Diese von mir verfasste Ode war für den Pulitzer-Preis, dem bedeutendsten Journalistenpreis, nominiert. Doch korrupte Neider haben verhindern können, dass ich diesen gewann.
Dennoch wird die Bedeutung meines Kunstwerks demnächst honoriert. Die Ode wird vertont und steht in der engeren Auswahl für die europäische Nationalhymne.

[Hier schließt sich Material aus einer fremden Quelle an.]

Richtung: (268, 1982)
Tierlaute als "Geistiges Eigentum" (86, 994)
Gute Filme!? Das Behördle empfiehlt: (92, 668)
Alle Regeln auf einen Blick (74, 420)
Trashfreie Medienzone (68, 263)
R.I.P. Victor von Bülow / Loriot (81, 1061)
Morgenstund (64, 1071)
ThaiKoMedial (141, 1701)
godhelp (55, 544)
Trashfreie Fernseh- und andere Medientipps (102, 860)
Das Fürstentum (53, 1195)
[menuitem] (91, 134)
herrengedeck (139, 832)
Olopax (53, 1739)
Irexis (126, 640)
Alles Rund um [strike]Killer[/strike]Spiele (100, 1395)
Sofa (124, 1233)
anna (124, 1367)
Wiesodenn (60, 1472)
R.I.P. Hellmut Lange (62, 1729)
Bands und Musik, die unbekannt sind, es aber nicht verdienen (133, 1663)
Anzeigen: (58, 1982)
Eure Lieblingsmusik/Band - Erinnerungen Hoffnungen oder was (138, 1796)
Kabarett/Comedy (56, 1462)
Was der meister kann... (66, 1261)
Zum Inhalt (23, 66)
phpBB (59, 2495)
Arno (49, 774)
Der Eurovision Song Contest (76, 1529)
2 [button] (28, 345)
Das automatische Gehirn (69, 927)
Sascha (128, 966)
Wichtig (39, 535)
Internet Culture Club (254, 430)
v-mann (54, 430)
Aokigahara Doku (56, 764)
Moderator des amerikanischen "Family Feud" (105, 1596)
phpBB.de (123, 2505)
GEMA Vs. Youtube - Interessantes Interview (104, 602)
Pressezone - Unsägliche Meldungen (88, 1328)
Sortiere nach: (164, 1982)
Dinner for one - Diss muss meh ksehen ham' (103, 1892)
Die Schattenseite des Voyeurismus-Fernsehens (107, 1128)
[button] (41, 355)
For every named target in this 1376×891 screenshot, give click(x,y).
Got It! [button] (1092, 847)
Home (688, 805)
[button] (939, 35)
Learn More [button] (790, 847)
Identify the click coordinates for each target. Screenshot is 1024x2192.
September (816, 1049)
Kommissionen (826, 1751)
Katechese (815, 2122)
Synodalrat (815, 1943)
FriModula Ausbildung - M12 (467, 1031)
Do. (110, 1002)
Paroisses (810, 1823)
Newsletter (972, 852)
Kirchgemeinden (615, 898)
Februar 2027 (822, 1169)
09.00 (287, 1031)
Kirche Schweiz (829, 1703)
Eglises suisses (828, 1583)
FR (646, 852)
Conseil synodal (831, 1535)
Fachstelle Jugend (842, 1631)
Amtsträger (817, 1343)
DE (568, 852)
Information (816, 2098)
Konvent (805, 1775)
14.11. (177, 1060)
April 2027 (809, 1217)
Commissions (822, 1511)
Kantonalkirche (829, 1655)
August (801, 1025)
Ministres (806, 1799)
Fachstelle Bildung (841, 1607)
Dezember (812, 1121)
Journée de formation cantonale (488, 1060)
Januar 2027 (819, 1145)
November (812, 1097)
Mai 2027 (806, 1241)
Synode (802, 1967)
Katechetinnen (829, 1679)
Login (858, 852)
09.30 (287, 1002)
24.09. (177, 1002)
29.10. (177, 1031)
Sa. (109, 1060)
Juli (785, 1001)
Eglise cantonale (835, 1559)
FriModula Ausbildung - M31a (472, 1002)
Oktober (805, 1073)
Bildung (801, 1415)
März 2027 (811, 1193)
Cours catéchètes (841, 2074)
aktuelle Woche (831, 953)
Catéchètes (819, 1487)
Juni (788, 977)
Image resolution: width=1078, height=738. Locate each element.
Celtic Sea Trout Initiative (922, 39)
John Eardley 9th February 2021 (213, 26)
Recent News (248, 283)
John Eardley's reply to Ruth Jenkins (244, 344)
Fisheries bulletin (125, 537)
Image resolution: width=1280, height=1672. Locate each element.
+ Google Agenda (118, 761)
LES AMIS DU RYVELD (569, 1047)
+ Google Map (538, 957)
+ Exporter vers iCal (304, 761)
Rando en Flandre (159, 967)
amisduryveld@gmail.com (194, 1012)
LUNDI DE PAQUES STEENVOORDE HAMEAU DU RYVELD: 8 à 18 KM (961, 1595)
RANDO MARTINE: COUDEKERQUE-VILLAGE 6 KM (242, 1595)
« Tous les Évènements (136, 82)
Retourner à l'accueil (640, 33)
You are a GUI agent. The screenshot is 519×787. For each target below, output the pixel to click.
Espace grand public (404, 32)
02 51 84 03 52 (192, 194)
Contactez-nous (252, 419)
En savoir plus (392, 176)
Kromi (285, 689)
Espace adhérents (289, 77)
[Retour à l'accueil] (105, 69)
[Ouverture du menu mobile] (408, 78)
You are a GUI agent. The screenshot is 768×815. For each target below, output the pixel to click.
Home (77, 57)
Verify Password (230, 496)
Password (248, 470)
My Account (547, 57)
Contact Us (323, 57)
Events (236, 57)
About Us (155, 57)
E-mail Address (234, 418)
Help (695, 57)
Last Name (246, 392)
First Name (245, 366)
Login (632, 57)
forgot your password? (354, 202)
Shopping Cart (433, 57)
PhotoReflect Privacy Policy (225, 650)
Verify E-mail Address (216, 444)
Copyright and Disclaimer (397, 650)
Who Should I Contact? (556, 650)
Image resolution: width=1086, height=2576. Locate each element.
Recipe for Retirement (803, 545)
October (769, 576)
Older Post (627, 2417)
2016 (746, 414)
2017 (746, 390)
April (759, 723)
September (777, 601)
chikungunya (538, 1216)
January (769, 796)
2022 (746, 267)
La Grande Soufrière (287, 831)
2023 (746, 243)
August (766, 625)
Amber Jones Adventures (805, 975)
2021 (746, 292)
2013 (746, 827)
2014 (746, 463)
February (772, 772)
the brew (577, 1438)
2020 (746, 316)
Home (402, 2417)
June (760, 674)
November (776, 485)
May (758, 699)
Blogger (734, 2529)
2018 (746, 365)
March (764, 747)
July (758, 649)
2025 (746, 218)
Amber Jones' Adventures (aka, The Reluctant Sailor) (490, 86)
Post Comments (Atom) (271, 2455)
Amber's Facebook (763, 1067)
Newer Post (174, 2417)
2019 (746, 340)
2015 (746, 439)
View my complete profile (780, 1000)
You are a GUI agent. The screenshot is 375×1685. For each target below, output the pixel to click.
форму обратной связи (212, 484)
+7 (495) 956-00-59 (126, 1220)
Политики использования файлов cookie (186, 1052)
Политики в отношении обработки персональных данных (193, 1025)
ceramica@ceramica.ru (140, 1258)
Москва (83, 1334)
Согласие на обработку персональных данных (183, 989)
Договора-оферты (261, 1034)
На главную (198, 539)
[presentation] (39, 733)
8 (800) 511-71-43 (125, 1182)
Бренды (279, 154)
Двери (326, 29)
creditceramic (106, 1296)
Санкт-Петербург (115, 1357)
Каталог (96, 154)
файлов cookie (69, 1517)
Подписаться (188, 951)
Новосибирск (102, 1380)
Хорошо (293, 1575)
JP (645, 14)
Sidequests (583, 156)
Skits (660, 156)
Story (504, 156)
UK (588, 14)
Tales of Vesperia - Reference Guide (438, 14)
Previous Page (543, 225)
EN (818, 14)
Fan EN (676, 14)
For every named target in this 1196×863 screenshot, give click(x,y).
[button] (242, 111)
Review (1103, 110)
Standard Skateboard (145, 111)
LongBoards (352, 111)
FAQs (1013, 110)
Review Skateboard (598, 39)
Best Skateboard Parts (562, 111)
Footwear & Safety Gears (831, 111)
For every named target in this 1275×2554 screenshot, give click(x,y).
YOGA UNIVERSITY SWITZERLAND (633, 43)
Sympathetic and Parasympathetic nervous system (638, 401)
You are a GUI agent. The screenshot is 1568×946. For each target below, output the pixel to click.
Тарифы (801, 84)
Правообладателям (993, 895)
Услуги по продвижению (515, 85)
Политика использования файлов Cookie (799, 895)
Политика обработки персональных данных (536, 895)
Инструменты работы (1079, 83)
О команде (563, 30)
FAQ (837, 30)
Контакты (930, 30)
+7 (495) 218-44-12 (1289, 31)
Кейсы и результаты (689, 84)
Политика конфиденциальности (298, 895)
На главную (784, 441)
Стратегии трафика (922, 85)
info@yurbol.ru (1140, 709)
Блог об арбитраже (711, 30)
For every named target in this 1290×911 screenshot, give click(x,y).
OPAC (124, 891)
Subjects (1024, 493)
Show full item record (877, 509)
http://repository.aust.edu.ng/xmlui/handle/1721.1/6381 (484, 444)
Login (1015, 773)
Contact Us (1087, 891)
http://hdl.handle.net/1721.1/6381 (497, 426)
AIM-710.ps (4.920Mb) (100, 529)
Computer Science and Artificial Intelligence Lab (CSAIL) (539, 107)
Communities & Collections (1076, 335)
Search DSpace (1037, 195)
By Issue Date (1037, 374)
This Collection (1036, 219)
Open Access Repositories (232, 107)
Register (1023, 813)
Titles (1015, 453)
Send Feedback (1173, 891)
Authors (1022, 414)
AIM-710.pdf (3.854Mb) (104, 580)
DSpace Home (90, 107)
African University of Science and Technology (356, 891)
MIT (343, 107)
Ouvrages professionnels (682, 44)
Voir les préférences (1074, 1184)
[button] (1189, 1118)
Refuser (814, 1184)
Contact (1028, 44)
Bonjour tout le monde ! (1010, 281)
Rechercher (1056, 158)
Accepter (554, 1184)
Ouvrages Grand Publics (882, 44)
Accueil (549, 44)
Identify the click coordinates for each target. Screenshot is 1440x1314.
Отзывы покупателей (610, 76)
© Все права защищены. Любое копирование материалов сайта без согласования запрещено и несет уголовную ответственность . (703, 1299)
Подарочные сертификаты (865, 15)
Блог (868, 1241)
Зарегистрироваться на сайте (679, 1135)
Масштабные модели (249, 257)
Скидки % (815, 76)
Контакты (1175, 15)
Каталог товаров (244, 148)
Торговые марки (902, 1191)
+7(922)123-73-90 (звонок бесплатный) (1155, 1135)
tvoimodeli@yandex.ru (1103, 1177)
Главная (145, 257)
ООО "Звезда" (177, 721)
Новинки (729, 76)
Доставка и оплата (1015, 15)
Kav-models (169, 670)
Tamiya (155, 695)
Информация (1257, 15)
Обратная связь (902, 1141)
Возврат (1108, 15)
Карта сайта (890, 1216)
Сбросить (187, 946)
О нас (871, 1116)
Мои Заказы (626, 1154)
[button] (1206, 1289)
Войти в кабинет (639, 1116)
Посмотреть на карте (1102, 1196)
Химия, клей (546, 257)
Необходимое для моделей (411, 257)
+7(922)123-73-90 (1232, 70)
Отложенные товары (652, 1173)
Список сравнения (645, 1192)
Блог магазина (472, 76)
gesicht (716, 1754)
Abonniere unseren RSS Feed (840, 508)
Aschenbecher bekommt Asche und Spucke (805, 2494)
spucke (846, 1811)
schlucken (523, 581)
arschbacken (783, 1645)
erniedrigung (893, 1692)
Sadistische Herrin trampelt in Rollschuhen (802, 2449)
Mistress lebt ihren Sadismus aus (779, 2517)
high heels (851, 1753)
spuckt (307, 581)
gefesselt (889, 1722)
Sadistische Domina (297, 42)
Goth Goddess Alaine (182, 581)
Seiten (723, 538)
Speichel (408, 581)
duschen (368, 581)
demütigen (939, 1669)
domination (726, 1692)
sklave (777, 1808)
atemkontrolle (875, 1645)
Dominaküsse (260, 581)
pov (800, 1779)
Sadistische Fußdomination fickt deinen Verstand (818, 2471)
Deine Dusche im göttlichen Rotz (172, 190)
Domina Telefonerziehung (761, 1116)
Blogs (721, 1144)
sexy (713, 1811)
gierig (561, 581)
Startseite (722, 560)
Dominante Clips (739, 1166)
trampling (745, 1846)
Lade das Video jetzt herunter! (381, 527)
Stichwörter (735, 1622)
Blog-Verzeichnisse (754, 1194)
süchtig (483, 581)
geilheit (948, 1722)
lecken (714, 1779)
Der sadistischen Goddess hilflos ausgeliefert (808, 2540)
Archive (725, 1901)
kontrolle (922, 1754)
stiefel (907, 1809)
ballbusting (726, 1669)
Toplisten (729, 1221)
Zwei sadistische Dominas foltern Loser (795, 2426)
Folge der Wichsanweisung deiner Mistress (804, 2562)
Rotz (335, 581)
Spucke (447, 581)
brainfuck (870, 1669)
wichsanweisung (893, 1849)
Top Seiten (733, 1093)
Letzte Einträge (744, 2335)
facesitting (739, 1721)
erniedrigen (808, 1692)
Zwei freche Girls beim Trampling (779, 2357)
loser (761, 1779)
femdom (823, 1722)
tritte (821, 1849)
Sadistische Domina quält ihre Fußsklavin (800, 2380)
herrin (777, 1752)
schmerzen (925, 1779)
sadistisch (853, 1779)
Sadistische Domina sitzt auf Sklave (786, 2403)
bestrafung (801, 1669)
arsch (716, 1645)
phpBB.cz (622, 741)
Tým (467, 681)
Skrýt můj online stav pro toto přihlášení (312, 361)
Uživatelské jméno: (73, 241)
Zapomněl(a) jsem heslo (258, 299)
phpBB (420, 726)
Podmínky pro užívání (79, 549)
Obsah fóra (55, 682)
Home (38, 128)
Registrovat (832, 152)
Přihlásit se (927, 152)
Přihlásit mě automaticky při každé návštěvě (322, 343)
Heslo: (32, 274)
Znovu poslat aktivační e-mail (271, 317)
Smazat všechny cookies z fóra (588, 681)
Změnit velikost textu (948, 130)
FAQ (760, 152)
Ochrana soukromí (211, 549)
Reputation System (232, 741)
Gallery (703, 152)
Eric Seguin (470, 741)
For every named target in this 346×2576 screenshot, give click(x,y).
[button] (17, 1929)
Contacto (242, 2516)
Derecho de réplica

„Kommt nicht infrage!", sagte er. „Du hast mir nicht die Aufgabe gegeben: 'Bringe die Wahrheit ans Licht', sondern: 'Mach meine Geschichte publik'. Ich habe mich dafür entschieden, nicht nur deine Geschichte berühmt zu machen, sondern auch dich. Es wurde Zeit, dass du etwas aus deinem

Leben machst, Jonathan. Und ich stand dir als Berater zur Verfügung." Billi klopfte Jonathan ermunternd auf die Schulter. „Ich wusste von Anfang an, dass du dir das alles nur ausgedacht hast. Die Münze hast du bestimmt als Kind selber mal auf einer Schulreise gestanzt." Jonathan wusste gar nicht, was er sagen sollte. Pierre hatte ja von seinem Freund geschwärmt, aber so viel Grossmut hätte er nun doch keinem Menschen zugetraut. Billi holte zwei Gläser und eine Flasche Champagner hervor.
„Auf einen erfolgreichen Abschluss unserer Arbeit!"